Turn Up Charlie

Now Streaming: Turn Up Charlie

You may find it difficult to picture someone as physically endowed and dreamily handsome as Idris Elba playing a has-been loser (albeit a charming one), but Netflix’s recent comedy series Turn Up Charlie proves that a good actor can sell any role.

In addition to starring, Elba also co-created the half-hour comedy with producer Gary Reich. One would assume this means that he put a lot of thought into the character. Indeed, the entire show rests heavily on Elba’s shoulders. Thankfully, his endless charisma and seemingly effortless charm make it easy to buy into the premise without thinking about its improbability too much.

Elba plays Charlie Ayo, a former one-hit-wonder musician who, well into middle age, just can’t seem to get his life together. The past glory of his sole semi-popular song a couple decades behind him, Charlie mooches off the generosity of his aunt while scraping together a pittance as a party DJ at the occasional wedding or bar mitzvah. As much as he dreams big about getting back into the music game (and lies to his parents about being a high-powered record label executive), both his professional and romantic lives are in shambles.

While working the wedding of a mutual friend, Charlie is reacquainted with former childhood pal David (JJ Field), who has become a very successful Hollywood actor in the meantime. David has just moved back to London to star in a West End revival of A Streetcar Named Desire for which he is woefully unqualified. Really, however, the true purpose of his career change is to provide some stability to his rocky marriage and family life.

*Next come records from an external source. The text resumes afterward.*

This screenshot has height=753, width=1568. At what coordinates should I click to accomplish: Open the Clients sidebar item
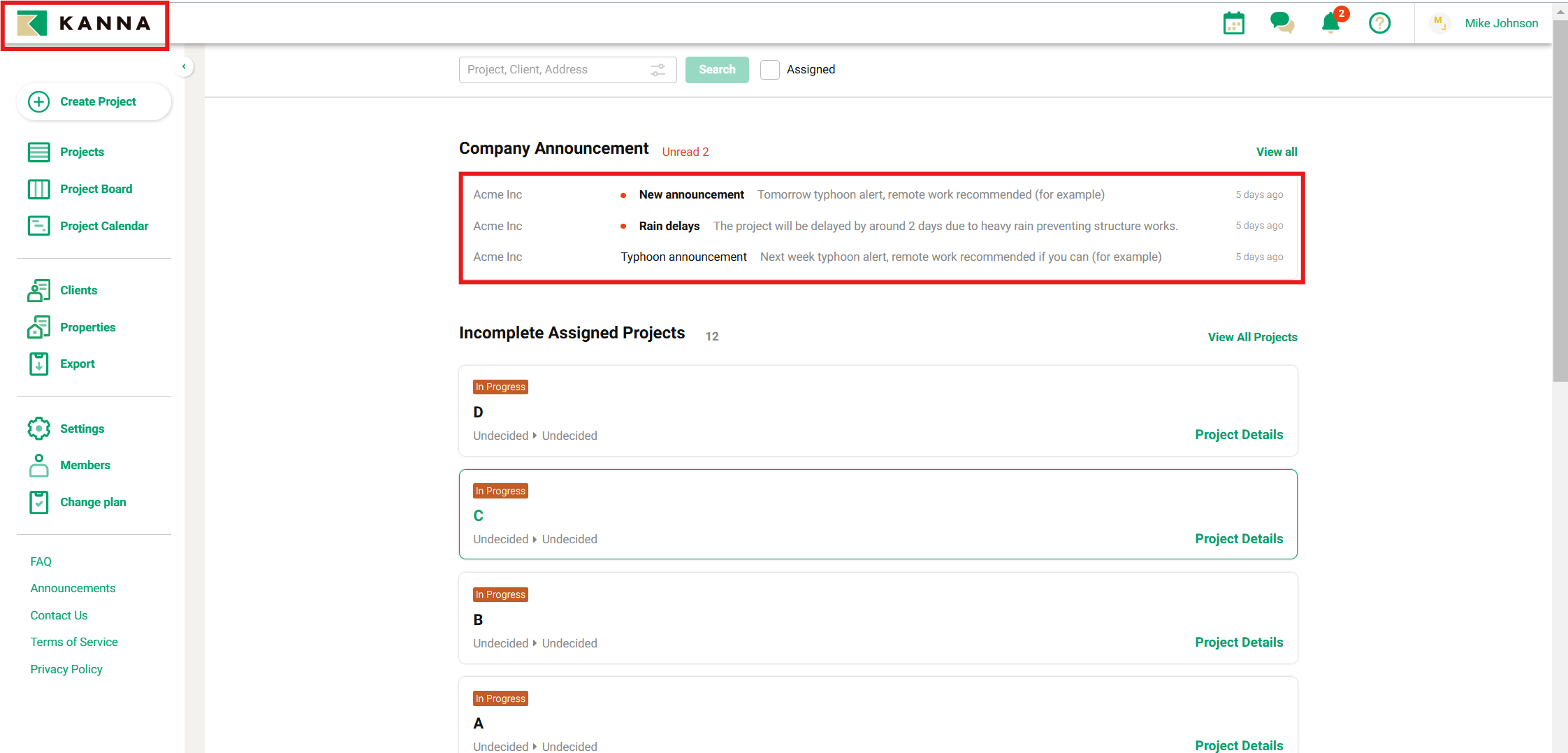click(78, 290)
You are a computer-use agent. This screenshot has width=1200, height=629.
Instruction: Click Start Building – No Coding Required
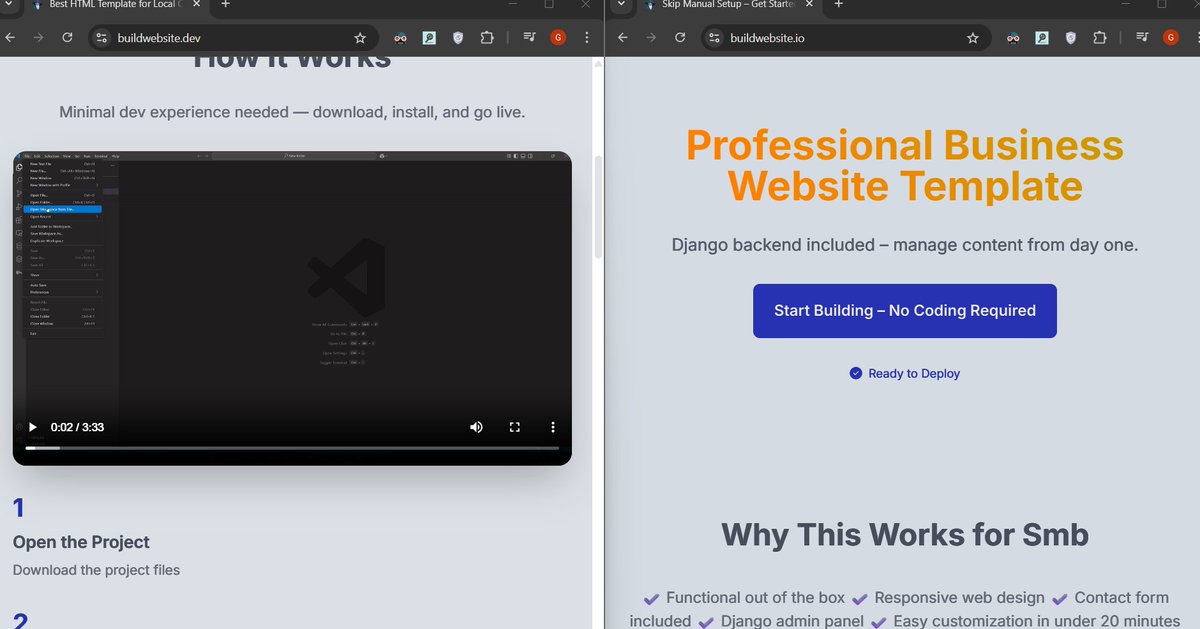(904, 311)
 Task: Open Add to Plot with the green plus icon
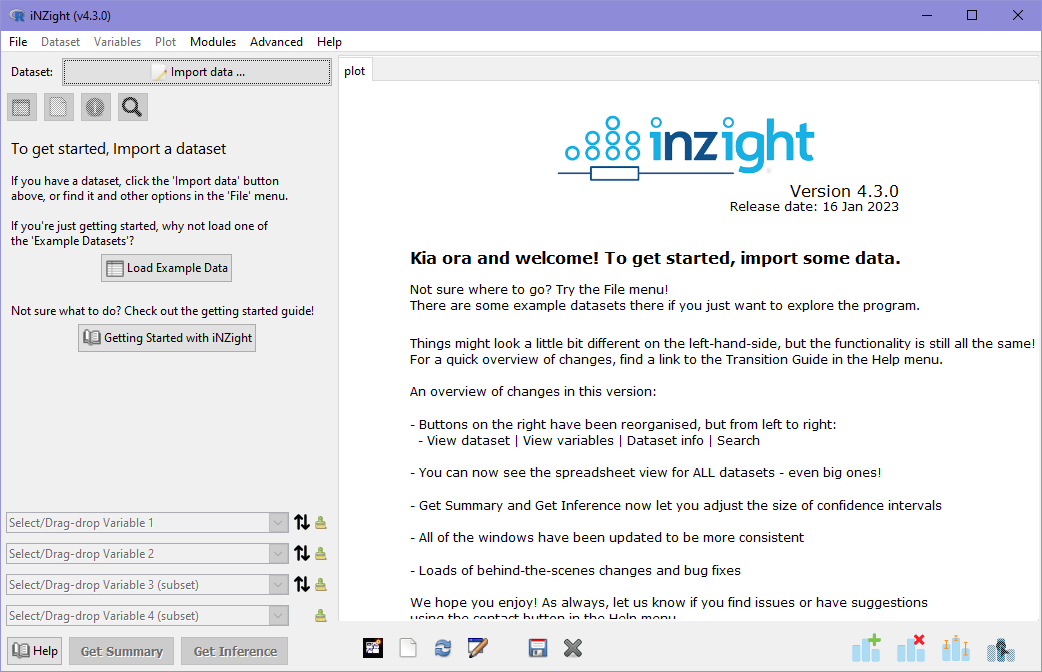(866, 648)
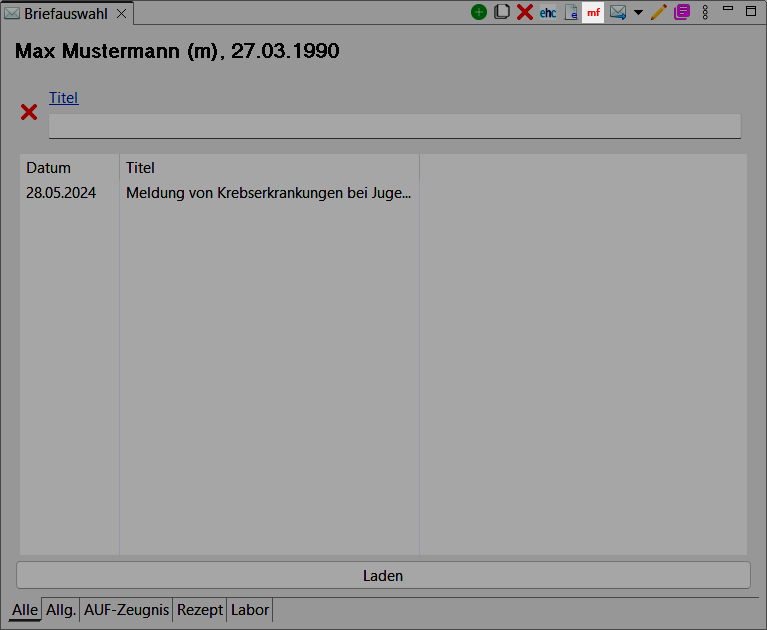The image size is (767, 630).
Task: Click the red mf toolbar icon
Action: (594, 13)
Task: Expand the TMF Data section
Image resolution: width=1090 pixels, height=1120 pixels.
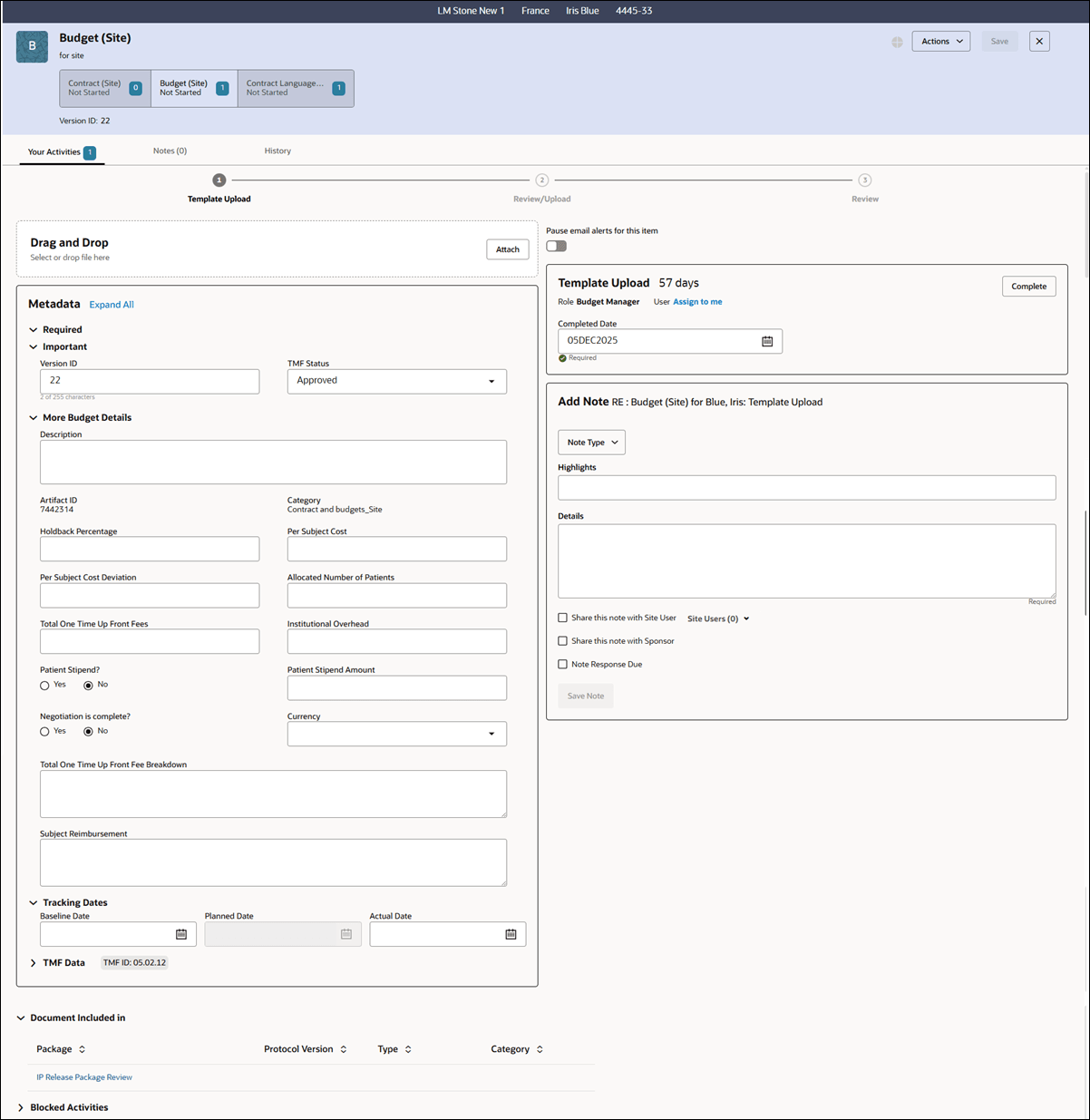Action: (x=34, y=962)
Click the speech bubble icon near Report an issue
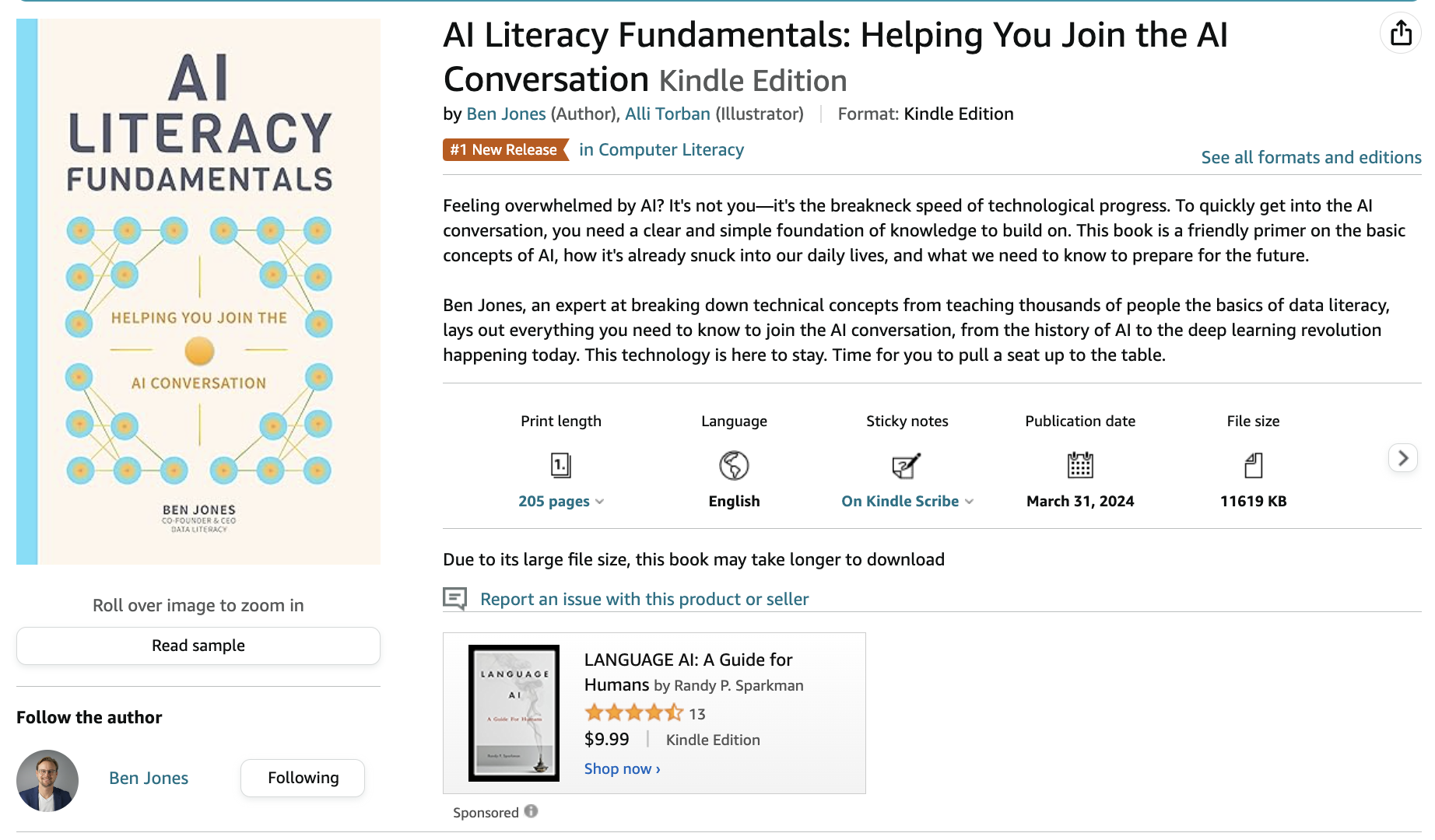Viewport: 1435px width, 840px height. click(455, 599)
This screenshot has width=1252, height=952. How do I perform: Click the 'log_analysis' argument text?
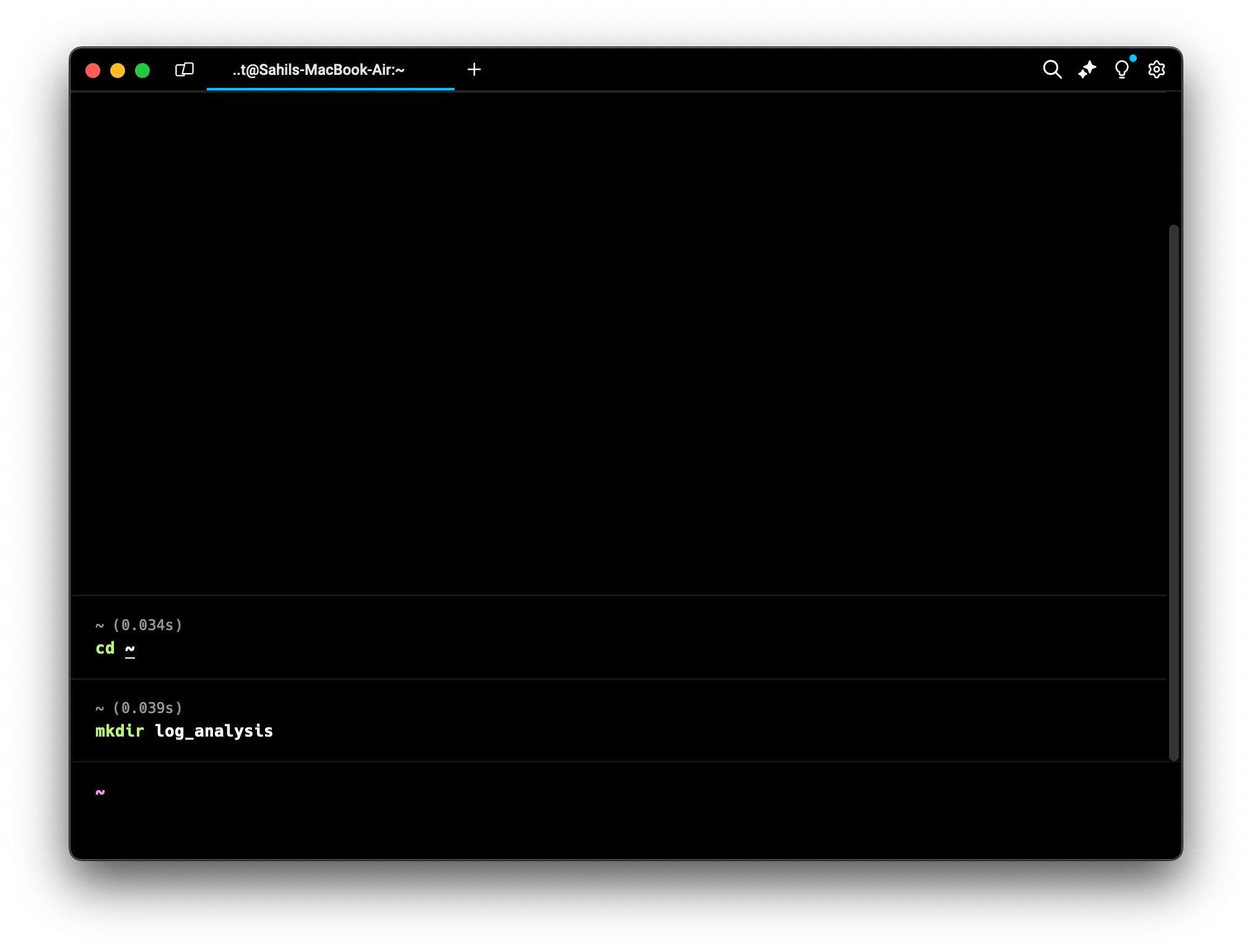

A chief source of stress in David’s life is his young daughter, Gabrielle (newcomer Frankie Hervey), a holy terror spoiled brat who has chased off every nanny her parents ever hired for her. When the easygoing Charlie actually seems to get along pretty well with the girl, David begs him to help out taking care of her for a couple months, just until she gets settled in at her new school. For doing such a big favor, he’ll of course be well compensated. Although being a nanny is pretty far outside his wheelhouse, Charlie could really use the money. Moreover, David’s wife Sara (Piper Perabo) is a world-famous DJ and music producer. If he can get in her good graces, Charlie hopes that she might help relaunch his career.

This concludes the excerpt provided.